Meet Aaron Halbert and his wife Rachel… They are the parents of five children, four African-American and one biracial. The newest additions to the family are a set of triplet girls that Rachel gave birth to after the evangelical couple decided to adopt some African-American embryos. Halbert explains his and his wife’s reasons in a fascinating Washington Post editorial which we have excerpted below:
On Why They Didn’t Adopt White Children:
When we were still dating, a common bond that drew us together was the fact that Rachel and I both wanted to adopt. While we were fertile, we were both deeply convicted that one of the ways to be pro-life is to involve ourselves in adoption. Several years into our marriage, even as we were pursuing the idea of returning to Honduras as missionaries with the Presbyterian Church in America, we visited an adoption agency in Mississippi, where we were living at the time. We were also trying at the time to conceive naturally. Knowing that it is often more challenging to find adoptive homes in the United States for non-Caucasian children we informed the agency that we were willing to accept any child except a fully Caucasian child. We did this with the deeply held conviction that if the Lord wanted us to have a fully Caucasian child my wife would conceive naturally.
We think this is very commendable, but Aaron describes some of the negative experiences the family has already encountered, especially living in the South (Mississippi). Fortunately he shares positive experiences as well.
On Embracing Racial Differences
When we began the adoption process we knew race could play a major role in our family dynamics, which led us to ponder deeply what a racially diverse family would look like. We believe when you look into any human’s eyes, you look into the face of an image-bearer of God – into the eyes of a person whose soul is eternal. While that is the common thread of all humanity, it doesn’t mean our racial differences are insignificant. We see the human family’s varying physical characteristics as awesome reminders of God’s creative brilliance. It’s not that we think race doesn’t exist, or that we don’t see it. In fact, it’s the opposite – we see it, and we embrace it.
There is something beautiful and enriching being the only white face sitting and chatting with some of my African-American friends as my son gets his hair cut on a Saturday morning. There is also something wonderful in the relationship that is built as my wife asks a black friend on Facebook how to care for our little biracial daughter’s hair. The beauty of a multi-ethnic family is found there, in the fact that the differences are the very thing that make ours richer and fuller. It forces you to think in a new way about the way you think, speak, act and live.
If there were more couples like the Halberts do you think America would be closer to the post-racial vision that optimists hoped would come about after Obama was elected?
Why They Adopted Embryos:
It was our commitment to the protection of the unborn and to the idea of continuing to add to our family that led us, last year, to the National Embryo Donation Center, a Christian embryo bank. With our adopted children keeping us busy, we hadn’t been exactly looking for anything to add to our already-full plate. However we had recently run into a couple who highly encouraged us to look into embryo adoption. We were deeply moved by the idea of adding more children to our family by rescuing these tiny lives created from in-vitro fertilization, and intrigued by the thought of Rachel getting to experience pregnancy.

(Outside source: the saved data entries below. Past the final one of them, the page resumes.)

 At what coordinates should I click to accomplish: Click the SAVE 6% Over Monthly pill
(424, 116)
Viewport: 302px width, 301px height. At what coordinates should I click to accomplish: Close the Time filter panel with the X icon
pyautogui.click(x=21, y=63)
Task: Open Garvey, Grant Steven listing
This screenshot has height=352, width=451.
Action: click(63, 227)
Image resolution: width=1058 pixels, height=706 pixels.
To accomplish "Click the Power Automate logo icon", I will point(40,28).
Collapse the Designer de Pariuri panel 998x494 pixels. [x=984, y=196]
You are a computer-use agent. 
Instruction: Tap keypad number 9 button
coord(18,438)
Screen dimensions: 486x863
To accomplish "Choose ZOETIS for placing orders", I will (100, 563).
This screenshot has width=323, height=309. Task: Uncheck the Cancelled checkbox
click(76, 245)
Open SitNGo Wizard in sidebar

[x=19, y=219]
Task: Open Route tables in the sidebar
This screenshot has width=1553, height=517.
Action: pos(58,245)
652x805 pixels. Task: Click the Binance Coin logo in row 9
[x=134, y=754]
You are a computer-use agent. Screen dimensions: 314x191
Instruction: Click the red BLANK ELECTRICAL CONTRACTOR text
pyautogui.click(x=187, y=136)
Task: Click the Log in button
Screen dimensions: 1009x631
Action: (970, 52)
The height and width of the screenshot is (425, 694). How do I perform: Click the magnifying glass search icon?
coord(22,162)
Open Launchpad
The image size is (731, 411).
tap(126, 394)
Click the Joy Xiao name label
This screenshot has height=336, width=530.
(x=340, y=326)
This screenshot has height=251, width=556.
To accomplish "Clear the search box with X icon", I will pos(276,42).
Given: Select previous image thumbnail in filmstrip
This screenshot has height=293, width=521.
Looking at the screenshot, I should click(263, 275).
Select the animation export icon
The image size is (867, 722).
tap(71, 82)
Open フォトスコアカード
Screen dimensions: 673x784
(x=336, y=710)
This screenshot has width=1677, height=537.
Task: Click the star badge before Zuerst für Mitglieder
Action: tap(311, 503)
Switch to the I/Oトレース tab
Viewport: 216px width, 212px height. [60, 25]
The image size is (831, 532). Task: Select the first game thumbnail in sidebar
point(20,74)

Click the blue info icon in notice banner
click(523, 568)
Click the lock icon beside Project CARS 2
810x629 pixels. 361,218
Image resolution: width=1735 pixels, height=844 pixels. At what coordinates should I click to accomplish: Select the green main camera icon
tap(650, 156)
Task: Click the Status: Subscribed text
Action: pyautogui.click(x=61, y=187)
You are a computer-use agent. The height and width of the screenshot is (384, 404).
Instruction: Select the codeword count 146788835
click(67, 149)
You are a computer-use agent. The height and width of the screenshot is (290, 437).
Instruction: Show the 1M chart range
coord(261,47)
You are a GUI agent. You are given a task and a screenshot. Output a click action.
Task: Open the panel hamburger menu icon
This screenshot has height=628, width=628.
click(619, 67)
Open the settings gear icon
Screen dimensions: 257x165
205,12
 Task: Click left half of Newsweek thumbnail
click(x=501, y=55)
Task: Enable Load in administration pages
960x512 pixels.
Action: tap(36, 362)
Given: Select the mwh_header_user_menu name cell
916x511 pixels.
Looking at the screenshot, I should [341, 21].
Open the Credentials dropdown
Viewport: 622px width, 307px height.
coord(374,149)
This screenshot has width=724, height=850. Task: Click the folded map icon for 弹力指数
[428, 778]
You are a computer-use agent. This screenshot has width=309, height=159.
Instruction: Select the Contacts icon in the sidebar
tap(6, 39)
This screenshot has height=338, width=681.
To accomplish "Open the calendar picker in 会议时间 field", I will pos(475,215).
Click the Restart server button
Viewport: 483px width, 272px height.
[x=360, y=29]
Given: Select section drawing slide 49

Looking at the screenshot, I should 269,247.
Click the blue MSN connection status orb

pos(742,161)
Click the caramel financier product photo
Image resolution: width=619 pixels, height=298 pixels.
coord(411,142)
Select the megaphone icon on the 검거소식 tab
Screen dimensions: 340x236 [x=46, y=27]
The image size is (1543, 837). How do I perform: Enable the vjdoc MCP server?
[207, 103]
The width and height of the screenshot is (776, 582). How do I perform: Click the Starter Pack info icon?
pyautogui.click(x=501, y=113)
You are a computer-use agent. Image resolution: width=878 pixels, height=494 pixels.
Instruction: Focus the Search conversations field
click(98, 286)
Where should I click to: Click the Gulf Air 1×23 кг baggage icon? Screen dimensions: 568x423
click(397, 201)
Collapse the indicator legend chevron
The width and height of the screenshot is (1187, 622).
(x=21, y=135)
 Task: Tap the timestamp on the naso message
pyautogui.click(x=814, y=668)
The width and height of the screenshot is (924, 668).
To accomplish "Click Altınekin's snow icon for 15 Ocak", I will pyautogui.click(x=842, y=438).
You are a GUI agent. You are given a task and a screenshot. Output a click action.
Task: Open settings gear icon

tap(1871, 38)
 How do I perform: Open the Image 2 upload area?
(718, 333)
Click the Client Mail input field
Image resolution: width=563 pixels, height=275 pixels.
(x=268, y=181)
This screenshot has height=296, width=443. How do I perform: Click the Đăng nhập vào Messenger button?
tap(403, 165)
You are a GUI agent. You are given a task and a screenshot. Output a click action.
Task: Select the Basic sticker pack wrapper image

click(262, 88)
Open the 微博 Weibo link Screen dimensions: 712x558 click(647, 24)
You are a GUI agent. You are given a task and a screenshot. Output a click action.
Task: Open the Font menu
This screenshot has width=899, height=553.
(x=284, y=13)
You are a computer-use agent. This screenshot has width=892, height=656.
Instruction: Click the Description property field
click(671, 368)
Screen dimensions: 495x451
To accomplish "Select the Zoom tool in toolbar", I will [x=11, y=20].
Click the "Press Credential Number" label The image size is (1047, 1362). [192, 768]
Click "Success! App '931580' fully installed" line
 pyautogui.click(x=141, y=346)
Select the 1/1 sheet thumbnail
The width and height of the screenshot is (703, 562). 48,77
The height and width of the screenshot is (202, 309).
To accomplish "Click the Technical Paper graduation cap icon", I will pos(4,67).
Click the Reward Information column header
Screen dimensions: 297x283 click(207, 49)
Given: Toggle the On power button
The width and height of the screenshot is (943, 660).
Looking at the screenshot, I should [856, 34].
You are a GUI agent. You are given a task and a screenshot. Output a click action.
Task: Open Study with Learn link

We live in a world with hundreds of thousands of embryos frozen in the United States alone. Most who aren’t selected by their biological parents are donated to science or destroyed or kept frozen. If Christians – or others – really believe life begins at conception, it follows that we should respond by being willing to support embryo adoption and even take part in it ourselves.
When we met with the NEDC, we were again faced with the question of what ethnicity we would choose for our adopted embryos. We wanted additional siblings to feel connected to our first two children racially, and asked the team at the NEDC if we could be matched with African-American embryos. They agreed with our thoughts about our kids matching each other racially and were supportive of the decision to select African American embryos.
This is probably the most controversial part of the story of all. Obviously the Halberts look at the destruction of embryos the same way some people see abortion, but do you think their decision to adopt the triplets (they actually only implanted two embryos but one split, creating triplets) as embryos contradicts the whole purpose of adopting kids who need homes and are less likely to be adopted?